Last night I escaped after dinner to the boat shed to keep the momentum established over the weekend. All the fairing and bevelling was with the intention of glueing the garboard strakes. The most interesting part was as I was dry fitting the garboard strakes to see the angles of the curve of the board at each floor.
What happened after that was a lot of epoxy… Pre-coating the surfaces with unthickened epoxy to sink into the fibres, then applying epoxy thickened with West Systems 406 colloidal silica. For the next couple hours my latex gloves were wetted with epoxy and I had started a process I could not stop.
When I finally pulled off the gloves, the two garboard strakes were on, all the squeeze out epoxy cleaned off and it was one in the morning. Fortunately gluing is quiet so I did not bother any of the neighbours. It will be interesting to see how the second strakes line up, in the meantime it feels good to reach this milestone.
Today my brother Maël helped me with the beveling of the stems. This will create a bigger mating surface for the planking. This will provide a mating surface for the planks.
We did the bulk of the work with the power planer and then finished with the block plane and the spokeshave. I did notice that because the laminated stem has alternating grain, it is important to have a sharp blade to avoid ripping out any of the grain.
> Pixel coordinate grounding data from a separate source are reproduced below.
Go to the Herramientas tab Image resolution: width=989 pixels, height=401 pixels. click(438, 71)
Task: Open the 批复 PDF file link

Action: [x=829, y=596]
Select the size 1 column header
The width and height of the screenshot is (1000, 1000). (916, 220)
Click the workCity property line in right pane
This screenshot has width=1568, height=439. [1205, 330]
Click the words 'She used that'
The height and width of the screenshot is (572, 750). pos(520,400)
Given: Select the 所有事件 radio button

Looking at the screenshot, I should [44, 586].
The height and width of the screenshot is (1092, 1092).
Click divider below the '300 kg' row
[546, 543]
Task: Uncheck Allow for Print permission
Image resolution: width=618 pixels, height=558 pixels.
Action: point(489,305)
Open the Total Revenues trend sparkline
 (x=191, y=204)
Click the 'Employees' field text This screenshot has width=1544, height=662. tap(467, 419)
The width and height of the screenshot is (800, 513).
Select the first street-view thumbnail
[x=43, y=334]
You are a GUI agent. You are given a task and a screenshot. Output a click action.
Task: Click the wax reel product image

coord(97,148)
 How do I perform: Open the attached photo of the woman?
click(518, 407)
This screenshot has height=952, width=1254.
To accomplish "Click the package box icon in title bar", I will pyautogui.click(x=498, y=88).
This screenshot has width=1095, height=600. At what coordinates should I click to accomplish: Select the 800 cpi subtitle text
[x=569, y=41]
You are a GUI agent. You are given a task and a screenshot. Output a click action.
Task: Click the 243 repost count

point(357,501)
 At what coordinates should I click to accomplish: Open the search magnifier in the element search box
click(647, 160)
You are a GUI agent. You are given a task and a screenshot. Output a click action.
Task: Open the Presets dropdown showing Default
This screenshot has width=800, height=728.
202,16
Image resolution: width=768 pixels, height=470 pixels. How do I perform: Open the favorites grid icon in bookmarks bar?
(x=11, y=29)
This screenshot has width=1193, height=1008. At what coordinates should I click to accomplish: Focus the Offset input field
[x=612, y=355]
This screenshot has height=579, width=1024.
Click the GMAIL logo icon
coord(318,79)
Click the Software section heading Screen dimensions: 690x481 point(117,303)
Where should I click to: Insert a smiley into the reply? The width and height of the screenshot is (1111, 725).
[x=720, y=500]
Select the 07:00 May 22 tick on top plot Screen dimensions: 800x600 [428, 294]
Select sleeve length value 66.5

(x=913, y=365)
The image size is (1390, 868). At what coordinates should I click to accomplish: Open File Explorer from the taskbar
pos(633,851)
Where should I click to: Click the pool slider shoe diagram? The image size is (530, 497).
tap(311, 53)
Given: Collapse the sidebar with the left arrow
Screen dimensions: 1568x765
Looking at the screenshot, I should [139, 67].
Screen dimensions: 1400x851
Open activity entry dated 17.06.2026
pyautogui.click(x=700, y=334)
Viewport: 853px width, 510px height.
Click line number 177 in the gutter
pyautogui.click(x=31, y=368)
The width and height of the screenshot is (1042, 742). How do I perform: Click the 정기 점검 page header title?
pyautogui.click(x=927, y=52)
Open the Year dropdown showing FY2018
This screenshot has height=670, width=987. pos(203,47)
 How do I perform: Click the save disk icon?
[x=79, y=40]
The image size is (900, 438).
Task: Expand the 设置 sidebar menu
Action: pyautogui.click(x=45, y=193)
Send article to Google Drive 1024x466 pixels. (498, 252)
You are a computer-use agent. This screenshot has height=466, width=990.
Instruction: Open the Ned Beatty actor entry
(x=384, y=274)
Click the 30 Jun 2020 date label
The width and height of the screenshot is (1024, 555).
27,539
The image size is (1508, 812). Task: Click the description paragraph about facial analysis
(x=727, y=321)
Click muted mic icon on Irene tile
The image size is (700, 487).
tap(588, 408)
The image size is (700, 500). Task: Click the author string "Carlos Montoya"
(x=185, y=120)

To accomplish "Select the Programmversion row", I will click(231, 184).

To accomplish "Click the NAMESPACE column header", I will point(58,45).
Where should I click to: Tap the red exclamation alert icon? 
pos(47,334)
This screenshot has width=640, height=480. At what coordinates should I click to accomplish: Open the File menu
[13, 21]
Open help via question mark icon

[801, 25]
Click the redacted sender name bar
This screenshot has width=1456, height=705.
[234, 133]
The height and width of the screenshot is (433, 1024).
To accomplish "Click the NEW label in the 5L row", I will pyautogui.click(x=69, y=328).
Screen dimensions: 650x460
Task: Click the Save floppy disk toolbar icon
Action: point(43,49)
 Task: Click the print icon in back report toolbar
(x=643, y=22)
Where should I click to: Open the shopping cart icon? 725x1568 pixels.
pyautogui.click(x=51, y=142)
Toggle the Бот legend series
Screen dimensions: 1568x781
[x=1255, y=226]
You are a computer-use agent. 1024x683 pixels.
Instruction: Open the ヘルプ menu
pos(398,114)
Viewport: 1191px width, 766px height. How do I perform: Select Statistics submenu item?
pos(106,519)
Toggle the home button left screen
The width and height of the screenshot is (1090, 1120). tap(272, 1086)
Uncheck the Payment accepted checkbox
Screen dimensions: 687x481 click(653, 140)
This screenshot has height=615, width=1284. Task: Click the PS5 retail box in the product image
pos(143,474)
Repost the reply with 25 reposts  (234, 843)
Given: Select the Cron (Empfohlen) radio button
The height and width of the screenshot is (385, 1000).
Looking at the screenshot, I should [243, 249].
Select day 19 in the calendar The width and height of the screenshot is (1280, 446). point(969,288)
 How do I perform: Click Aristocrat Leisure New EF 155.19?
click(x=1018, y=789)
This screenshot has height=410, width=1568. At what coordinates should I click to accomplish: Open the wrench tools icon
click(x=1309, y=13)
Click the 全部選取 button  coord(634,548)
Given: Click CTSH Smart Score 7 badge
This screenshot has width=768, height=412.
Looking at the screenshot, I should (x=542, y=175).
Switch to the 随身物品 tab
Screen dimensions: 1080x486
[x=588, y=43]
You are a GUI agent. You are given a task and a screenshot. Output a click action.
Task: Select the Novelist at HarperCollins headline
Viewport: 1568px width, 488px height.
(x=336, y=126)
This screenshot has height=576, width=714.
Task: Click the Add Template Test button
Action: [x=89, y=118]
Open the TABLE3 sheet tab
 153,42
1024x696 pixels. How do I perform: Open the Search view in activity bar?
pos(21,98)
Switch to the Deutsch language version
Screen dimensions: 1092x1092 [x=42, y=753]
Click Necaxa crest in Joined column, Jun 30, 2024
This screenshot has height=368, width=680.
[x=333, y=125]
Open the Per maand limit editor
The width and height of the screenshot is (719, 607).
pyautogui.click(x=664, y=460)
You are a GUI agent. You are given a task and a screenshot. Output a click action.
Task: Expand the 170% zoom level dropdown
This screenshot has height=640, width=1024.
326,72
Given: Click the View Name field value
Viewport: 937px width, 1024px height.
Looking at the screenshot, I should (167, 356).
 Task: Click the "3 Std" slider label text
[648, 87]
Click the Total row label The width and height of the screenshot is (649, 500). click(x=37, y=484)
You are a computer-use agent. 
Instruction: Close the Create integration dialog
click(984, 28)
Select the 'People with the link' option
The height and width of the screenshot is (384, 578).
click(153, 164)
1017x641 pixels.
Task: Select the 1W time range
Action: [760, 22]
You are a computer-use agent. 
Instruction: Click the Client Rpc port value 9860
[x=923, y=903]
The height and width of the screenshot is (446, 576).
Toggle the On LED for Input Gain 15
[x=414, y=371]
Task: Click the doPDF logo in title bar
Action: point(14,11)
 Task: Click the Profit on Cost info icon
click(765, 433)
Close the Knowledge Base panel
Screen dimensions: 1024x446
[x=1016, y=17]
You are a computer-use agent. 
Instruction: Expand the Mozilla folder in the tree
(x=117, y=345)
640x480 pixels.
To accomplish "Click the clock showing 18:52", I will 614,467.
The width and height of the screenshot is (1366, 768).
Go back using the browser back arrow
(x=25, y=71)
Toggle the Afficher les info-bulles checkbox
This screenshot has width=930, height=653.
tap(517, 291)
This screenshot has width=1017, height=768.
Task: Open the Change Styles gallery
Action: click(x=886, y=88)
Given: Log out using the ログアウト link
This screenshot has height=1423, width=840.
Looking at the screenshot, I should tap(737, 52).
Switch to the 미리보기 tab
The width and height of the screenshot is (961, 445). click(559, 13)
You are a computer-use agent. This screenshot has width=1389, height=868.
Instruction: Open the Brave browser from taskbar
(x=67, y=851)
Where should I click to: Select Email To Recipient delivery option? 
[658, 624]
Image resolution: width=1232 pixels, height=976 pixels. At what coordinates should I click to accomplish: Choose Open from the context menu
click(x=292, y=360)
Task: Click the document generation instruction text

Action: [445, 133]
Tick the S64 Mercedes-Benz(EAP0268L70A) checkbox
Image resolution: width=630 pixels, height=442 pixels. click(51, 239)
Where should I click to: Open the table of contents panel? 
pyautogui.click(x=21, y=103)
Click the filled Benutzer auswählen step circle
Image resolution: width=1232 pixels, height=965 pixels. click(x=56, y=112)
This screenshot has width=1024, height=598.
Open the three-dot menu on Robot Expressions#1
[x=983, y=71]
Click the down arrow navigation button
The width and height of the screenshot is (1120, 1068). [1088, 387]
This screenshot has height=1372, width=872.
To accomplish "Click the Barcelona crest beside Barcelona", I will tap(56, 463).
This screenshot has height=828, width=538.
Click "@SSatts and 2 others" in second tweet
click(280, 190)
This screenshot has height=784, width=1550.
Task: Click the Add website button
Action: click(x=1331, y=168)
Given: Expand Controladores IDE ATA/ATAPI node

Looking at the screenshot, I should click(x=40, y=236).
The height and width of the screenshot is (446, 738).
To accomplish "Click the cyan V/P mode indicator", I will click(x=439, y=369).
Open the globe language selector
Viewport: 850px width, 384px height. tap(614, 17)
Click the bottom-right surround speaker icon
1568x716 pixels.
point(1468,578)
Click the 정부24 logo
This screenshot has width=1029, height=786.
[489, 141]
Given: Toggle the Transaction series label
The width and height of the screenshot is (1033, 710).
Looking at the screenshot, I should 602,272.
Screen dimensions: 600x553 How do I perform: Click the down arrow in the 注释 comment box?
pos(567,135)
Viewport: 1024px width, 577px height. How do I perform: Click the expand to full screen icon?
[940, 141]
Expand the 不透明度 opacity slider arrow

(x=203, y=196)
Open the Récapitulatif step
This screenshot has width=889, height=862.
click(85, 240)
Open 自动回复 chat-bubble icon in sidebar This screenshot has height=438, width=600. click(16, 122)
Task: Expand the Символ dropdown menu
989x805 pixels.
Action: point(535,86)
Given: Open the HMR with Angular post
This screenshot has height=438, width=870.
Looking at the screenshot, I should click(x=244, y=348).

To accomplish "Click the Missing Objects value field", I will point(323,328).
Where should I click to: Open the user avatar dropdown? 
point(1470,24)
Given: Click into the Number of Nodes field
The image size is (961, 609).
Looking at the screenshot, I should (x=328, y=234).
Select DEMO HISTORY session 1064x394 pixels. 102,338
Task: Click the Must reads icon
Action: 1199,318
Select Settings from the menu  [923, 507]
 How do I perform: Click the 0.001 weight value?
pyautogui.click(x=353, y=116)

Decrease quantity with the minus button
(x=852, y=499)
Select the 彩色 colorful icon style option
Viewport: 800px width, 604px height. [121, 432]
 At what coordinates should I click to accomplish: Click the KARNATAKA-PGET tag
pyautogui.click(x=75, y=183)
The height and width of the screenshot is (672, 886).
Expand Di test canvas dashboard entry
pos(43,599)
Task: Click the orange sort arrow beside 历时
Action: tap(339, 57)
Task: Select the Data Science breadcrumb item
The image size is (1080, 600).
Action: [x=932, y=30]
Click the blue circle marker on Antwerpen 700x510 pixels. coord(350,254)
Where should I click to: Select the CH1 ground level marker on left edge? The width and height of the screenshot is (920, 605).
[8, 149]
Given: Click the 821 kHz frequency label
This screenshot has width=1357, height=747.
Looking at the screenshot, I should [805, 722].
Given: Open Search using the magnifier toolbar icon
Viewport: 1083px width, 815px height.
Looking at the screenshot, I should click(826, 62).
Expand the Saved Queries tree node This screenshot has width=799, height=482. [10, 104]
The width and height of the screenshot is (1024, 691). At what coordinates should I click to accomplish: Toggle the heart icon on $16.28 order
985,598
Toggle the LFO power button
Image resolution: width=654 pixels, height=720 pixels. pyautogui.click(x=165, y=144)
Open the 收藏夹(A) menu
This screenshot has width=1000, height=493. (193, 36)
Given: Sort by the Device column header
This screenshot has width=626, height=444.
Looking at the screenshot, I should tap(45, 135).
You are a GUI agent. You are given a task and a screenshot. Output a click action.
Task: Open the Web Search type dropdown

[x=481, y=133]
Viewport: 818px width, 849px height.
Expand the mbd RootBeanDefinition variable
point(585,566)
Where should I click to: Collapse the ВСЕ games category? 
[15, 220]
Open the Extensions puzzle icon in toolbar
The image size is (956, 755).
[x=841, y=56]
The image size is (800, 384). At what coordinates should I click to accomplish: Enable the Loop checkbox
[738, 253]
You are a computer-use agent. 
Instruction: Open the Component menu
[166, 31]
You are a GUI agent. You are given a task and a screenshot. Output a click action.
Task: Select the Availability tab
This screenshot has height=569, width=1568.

I also managed to do the glue up of the rudder assembly.
Next up will be setting up the station molds and getting ready to bevel the keelson. This boat will soon finally be taking shape.
Today with the help of my children we tackled building a couple shelves to make more room for tools. We also started working on the assembly of the retractable rudder. The plans show a little guide or sheave for the line that rudder pulls the rudder blade down. Figuring what to use for this rather unique spot took a little creative thinking.
Experience in working on gyprock and mudding all the joints and corners and having to then sand them down to a fair blend to the straight board stock, is that it is worth spending a little more time sanding even if to the eye and to the fingers it appears to be smooth.
Once I add the unidirectional carbon fibre and epoxy I will certainly discover new spots that are not quite right for the centreboard and rudder NACA profiles. Sanding down epoxy is much harder than bare cedar.
I’m feeling fairly confident about the shape now and I’m looking forward to adding the epoxy and carbon fibre.
This beautiful cedar will soon disappear behind layers of carbon, Kevlar and graphite. The only part of the boat I felt would benefit from additional strength beyond just wood fivers.
I’m looking to work with the plan dimension for the rudder of 1 1/8″ thick section but trying to make the thickest point of the profile 1 1/2″ so that the rudder has a NACA 0010 profile that has a higher stalling angle. This is probably overthinking the foils on my part, but since it is relatively simple to do why not?
Last night I got back out to the boatyard and spent a couple hours planing down the shape of the board to the depths I’d marked with the kerfs I made with the pull-saw. This technique is really helpful to keep tabs on the progress as I was using a power planer then a block plane and finally a random orbital sander with 60 grit paper.
Once I got the taper cut for the leading and trailing edge I worked on rounding out the leading edge with the sander as well as the two ridges on each side.
The next step is to get ready to put some uni-directional carbon fiber on the sides and some kevlar fiber on the edges.
today I glued the rudder blade and the rudder assembly. It seems premature as the boat has not taken shape yet. But it is part of my space management approach to do all of the flat tasks while I have the flat surface in the strong back.
The apron and stems took much more expoxy than I had anticipated. This time I splurged and bought the gallon of resin and hope that I won’t have to make a trip back here soon. Note that the 15′ 2×6 douglas fir on the Larry vs. Harry handled fine.
Having access to a thickness planer makes this activity much easier and more precise. I was able with relative ease to plane the whole length of both the apron and stem down to the specified thickness on my own. I did spend some time fretting about keeping the angles square and not ending up with a weird parallelogram that would give the bow a weird twist. fortunately the thickness planer coupled with a square and some judicious hand planing kept everything progressing smoothly. When planing the apron down to the right 2″ thickness i was sure to keep checking that it was square.